What needs to be done: From the records below, copy each line in which the string "button" occurs.

++++ Exercise data ++++

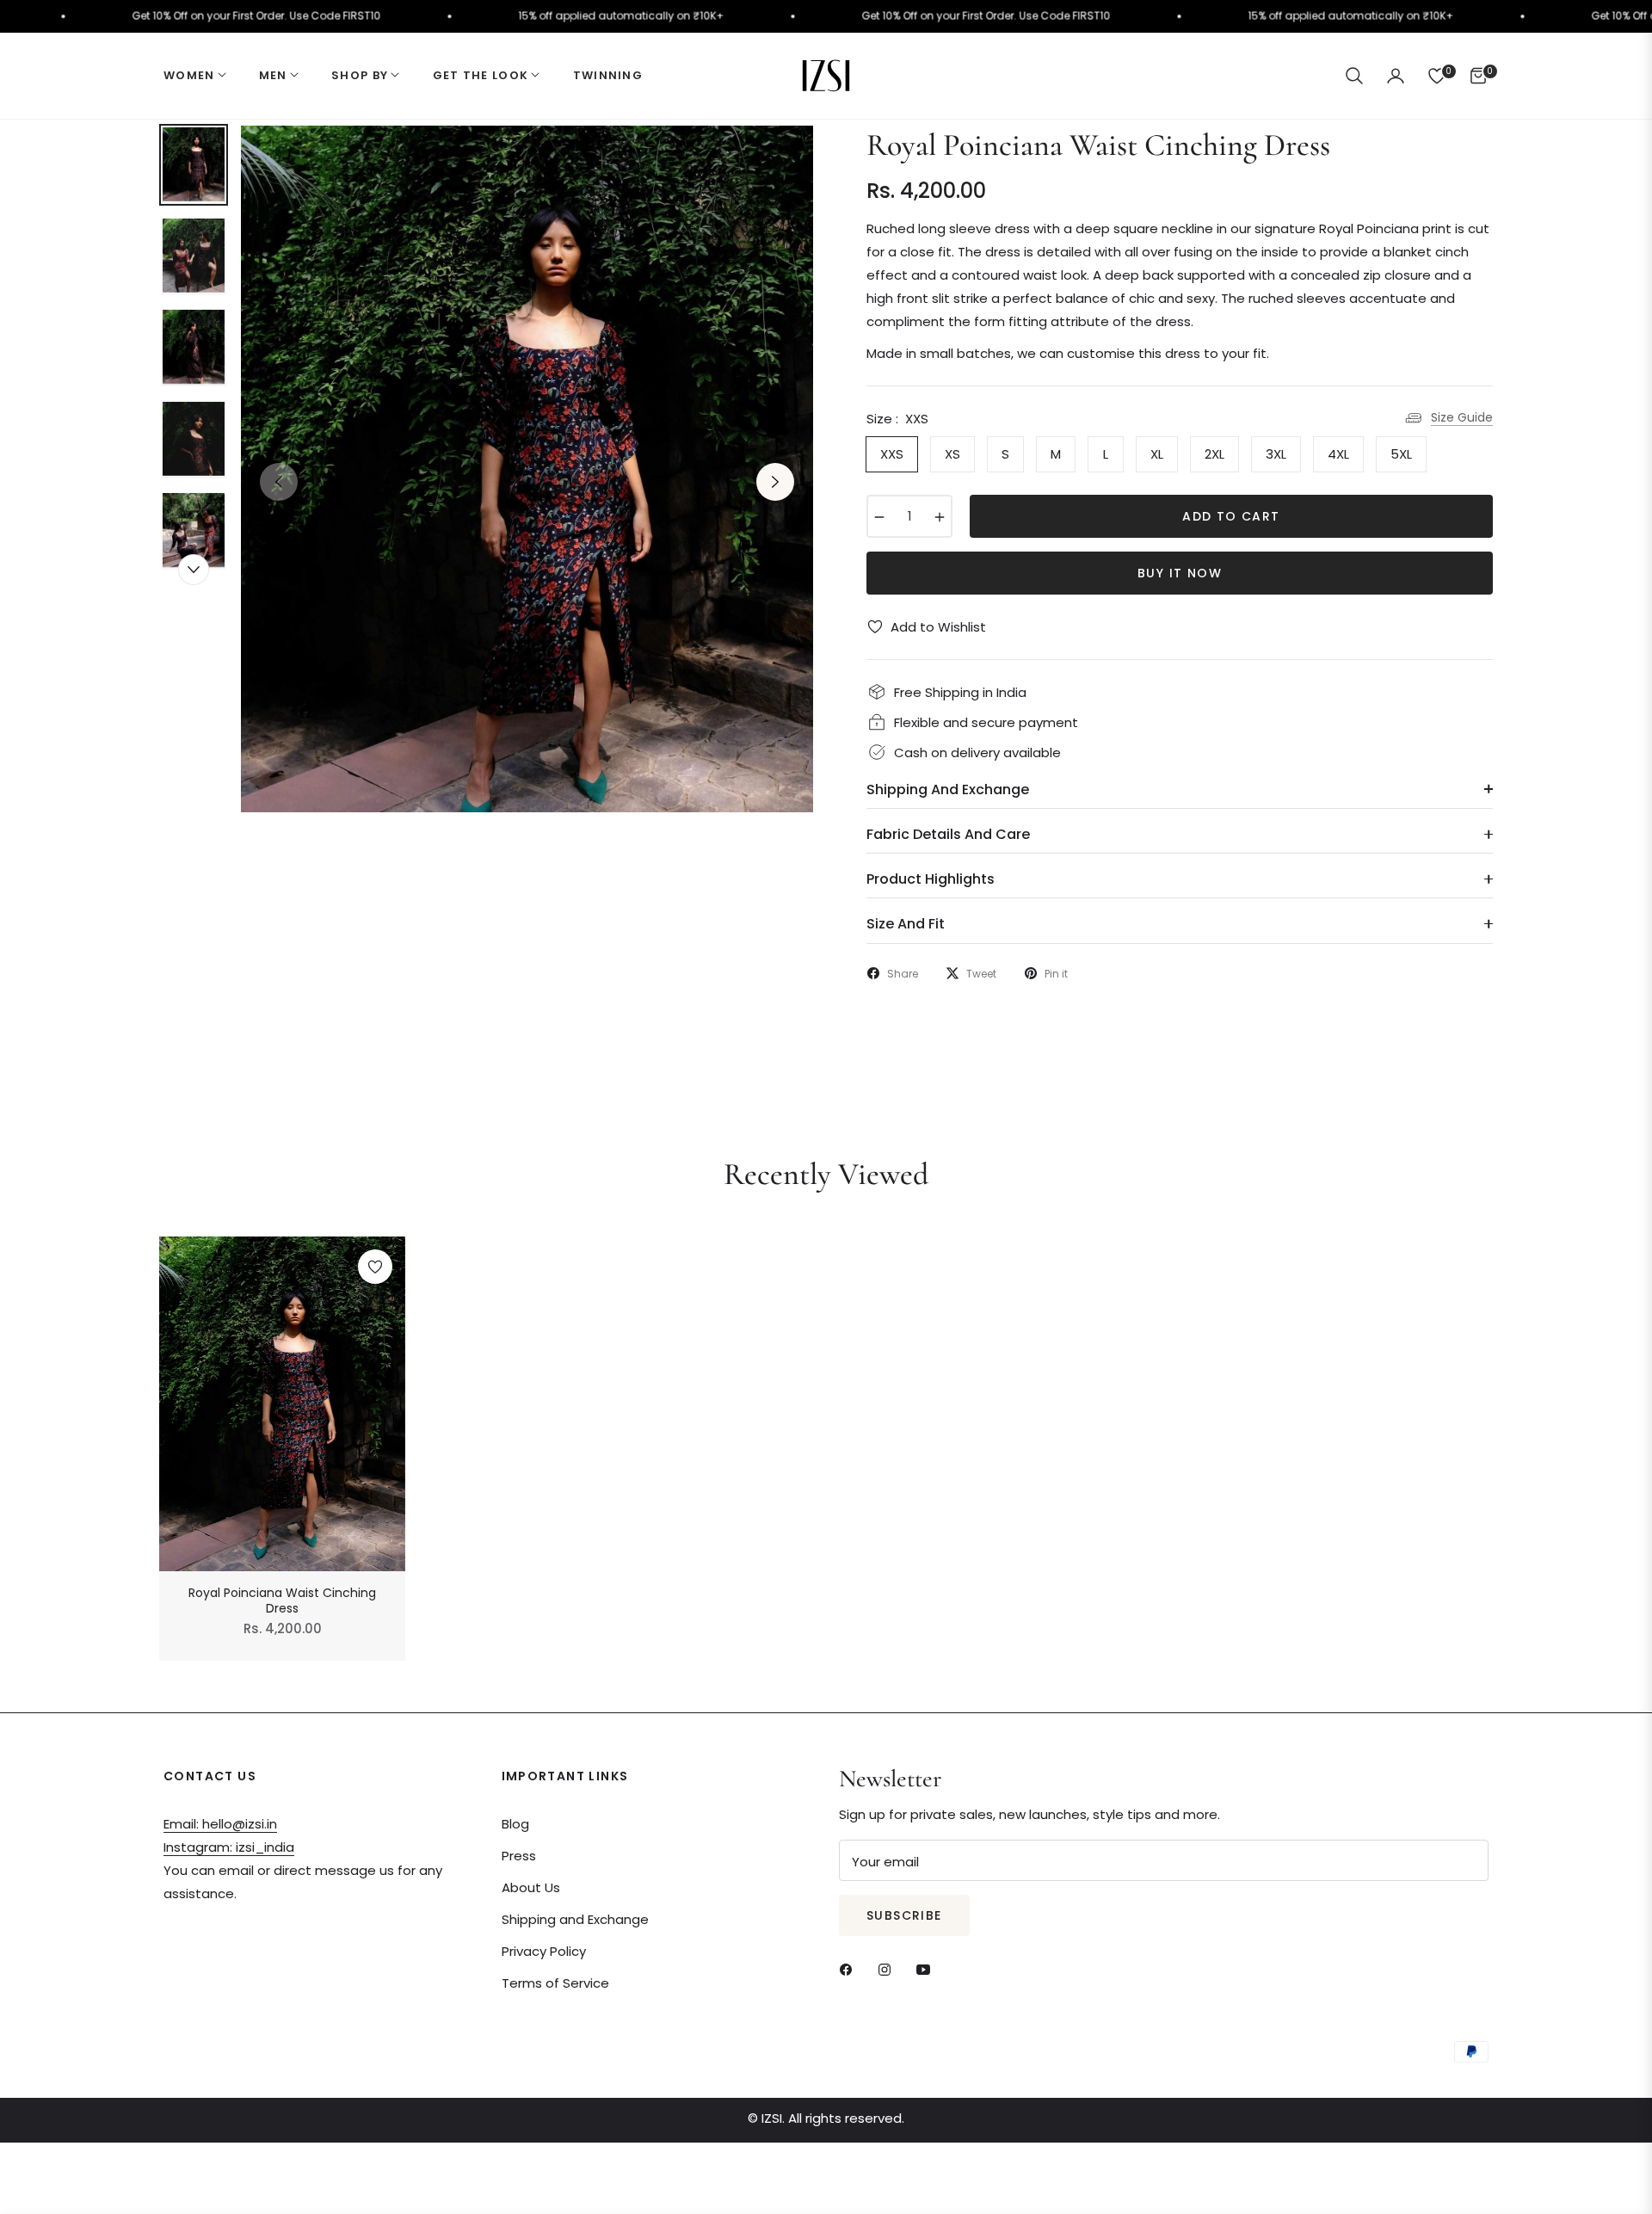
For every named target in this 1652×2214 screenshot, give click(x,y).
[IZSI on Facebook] (850, 1968)
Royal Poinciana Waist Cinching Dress (282, 1600)
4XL (1338, 454)
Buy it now (1179, 573)
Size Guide (1462, 417)
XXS (891, 454)
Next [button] (775, 482)
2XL (1214, 454)
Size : (897, 419)
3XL (1276, 454)
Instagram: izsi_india (228, 1847)
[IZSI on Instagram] (889, 1968)
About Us (531, 1887)
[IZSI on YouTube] (927, 1968)
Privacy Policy (544, 1951)
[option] (527, 469)
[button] (1354, 75)
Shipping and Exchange (575, 1919)
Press (519, 1856)
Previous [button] (279, 482)
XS (952, 454)
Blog (515, 1824)
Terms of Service (555, 1983)
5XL (1401, 454)
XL (1156, 454)
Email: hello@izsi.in (220, 1824)
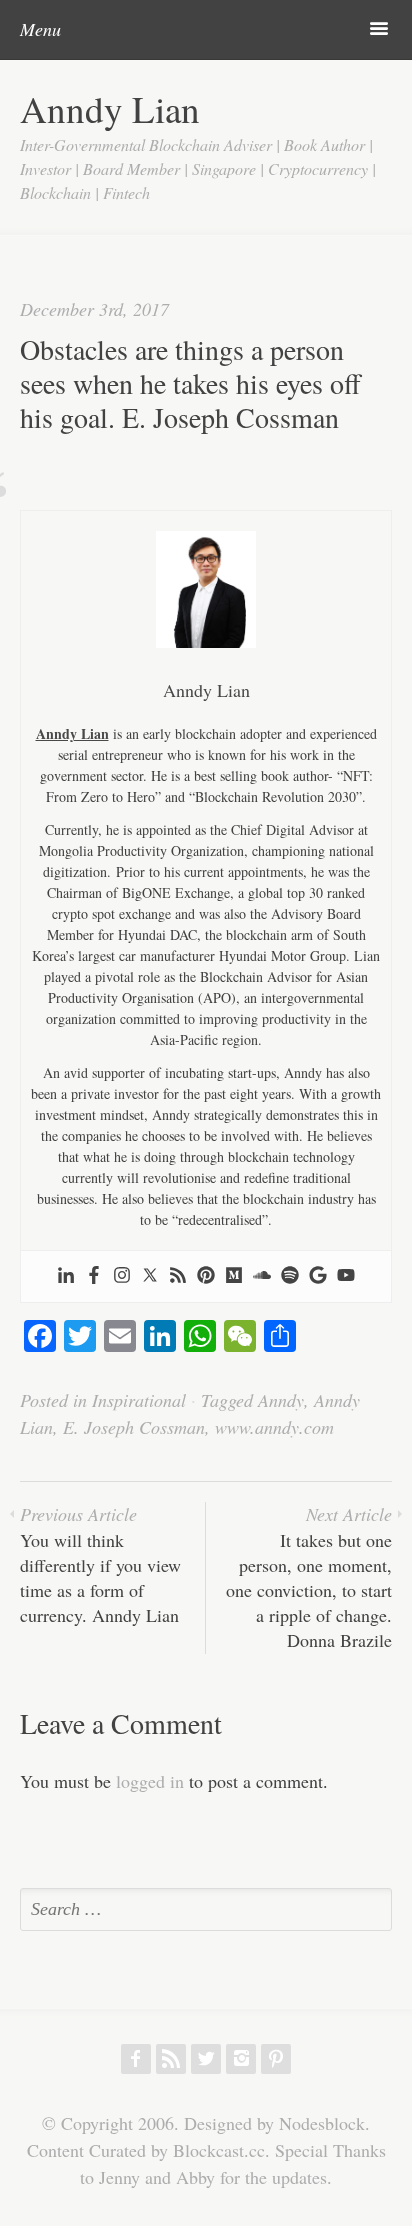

++++

Exercise response:
Next [button] (775, 482)
[button] (1354, 75)
Previous [button] (279, 482)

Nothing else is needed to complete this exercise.